[[ Material provided open ]]

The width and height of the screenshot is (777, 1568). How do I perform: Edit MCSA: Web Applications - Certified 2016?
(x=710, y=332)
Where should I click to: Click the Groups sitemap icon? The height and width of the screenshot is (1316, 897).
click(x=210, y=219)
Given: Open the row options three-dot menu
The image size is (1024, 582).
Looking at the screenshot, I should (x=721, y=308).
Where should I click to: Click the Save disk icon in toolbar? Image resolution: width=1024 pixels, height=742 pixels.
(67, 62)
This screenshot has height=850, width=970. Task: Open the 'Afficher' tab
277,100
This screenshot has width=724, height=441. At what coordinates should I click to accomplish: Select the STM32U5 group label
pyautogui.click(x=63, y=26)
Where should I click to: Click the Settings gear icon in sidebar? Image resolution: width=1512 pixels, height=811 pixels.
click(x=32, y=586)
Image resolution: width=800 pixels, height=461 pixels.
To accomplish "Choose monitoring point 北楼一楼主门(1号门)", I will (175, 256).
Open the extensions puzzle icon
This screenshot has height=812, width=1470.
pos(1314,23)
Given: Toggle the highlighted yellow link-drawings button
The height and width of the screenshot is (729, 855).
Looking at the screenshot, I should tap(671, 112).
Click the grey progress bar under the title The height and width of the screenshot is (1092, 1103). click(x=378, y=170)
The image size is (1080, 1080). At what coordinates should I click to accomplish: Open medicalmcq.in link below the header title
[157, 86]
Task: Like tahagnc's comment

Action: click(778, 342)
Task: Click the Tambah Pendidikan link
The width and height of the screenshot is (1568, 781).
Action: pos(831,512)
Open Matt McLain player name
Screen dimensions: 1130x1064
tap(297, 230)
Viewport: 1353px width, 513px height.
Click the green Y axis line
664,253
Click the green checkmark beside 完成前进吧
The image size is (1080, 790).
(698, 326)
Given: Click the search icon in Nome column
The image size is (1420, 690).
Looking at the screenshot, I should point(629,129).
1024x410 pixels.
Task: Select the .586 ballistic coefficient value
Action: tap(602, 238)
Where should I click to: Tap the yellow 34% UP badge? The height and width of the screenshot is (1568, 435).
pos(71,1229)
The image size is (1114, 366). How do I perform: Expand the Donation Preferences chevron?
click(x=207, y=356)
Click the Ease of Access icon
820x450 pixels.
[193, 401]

[[ Material provided closed ]]

- [What needs to be done]: An exact copy of every entry is required.

- [Result of the exercise]:
The width and height of the screenshot is (777, 1568). How do I perform: Edit MCSA: Web Applications - Certified 2016?
(x=710, y=332)
Where should I click to: Click the Groups sitemap icon? The height and width of the screenshot is (1316, 897).
click(x=210, y=219)
Given: Open the row options three-dot menu
The image size is (1024, 582).
Looking at the screenshot, I should (x=721, y=308).
Where should I click to: Click the Save disk icon in toolbar? Image resolution: width=1024 pixels, height=742 pixels.
(67, 62)
This screenshot has height=850, width=970. Task: Open the 'Afficher' tab
277,100
This screenshot has width=724, height=441. At what coordinates should I click to accomplish: Select the STM32U5 group label
pyautogui.click(x=63, y=26)
Where should I click to: Click the Settings gear icon in sidebar? Image resolution: width=1512 pixels, height=811 pixels.
click(x=32, y=586)
Image resolution: width=800 pixels, height=461 pixels.
To accomplish "Choose monitoring point 北楼一楼主门(1号门)", I will (175, 256).
Open the extensions puzzle icon
This screenshot has height=812, width=1470.
pos(1314,23)
Given: Toggle the highlighted yellow link-drawings button
The height and width of the screenshot is (729, 855).
Looking at the screenshot, I should tap(671, 112).
Click the grey progress bar under the title The height and width of the screenshot is (1092, 1103). click(x=378, y=170)
The image size is (1080, 1080). At what coordinates should I click to accomplish: Open medicalmcq.in link below the header title
[157, 86]
Task: Like tahagnc's comment

Action: click(778, 342)
Task: Click the Tambah Pendidikan link
The width and height of the screenshot is (1568, 781).
Action: pos(831,512)
Open Matt McLain player name
Screen dimensions: 1130x1064
tap(297, 230)
Viewport: 1353px width, 513px height.
Click the green Y axis line
664,253
Click the green checkmark beside 完成前进吧
The image size is (1080, 790).
(698, 326)
Given: Click the search icon in Nome column
The image size is (1420, 690).
Looking at the screenshot, I should point(629,129).
1024x410 pixels.
Task: Select the .586 ballistic coefficient value
Action: tap(602, 238)
Where should I click to: Tap the yellow 34% UP badge? The height and width of the screenshot is (1568, 435).
pos(71,1229)
The image size is (1114, 366). How do I perform: Expand the Donation Preferences chevron?
click(x=207, y=356)
Click the Ease of Access icon
820x450 pixels.
[193, 401]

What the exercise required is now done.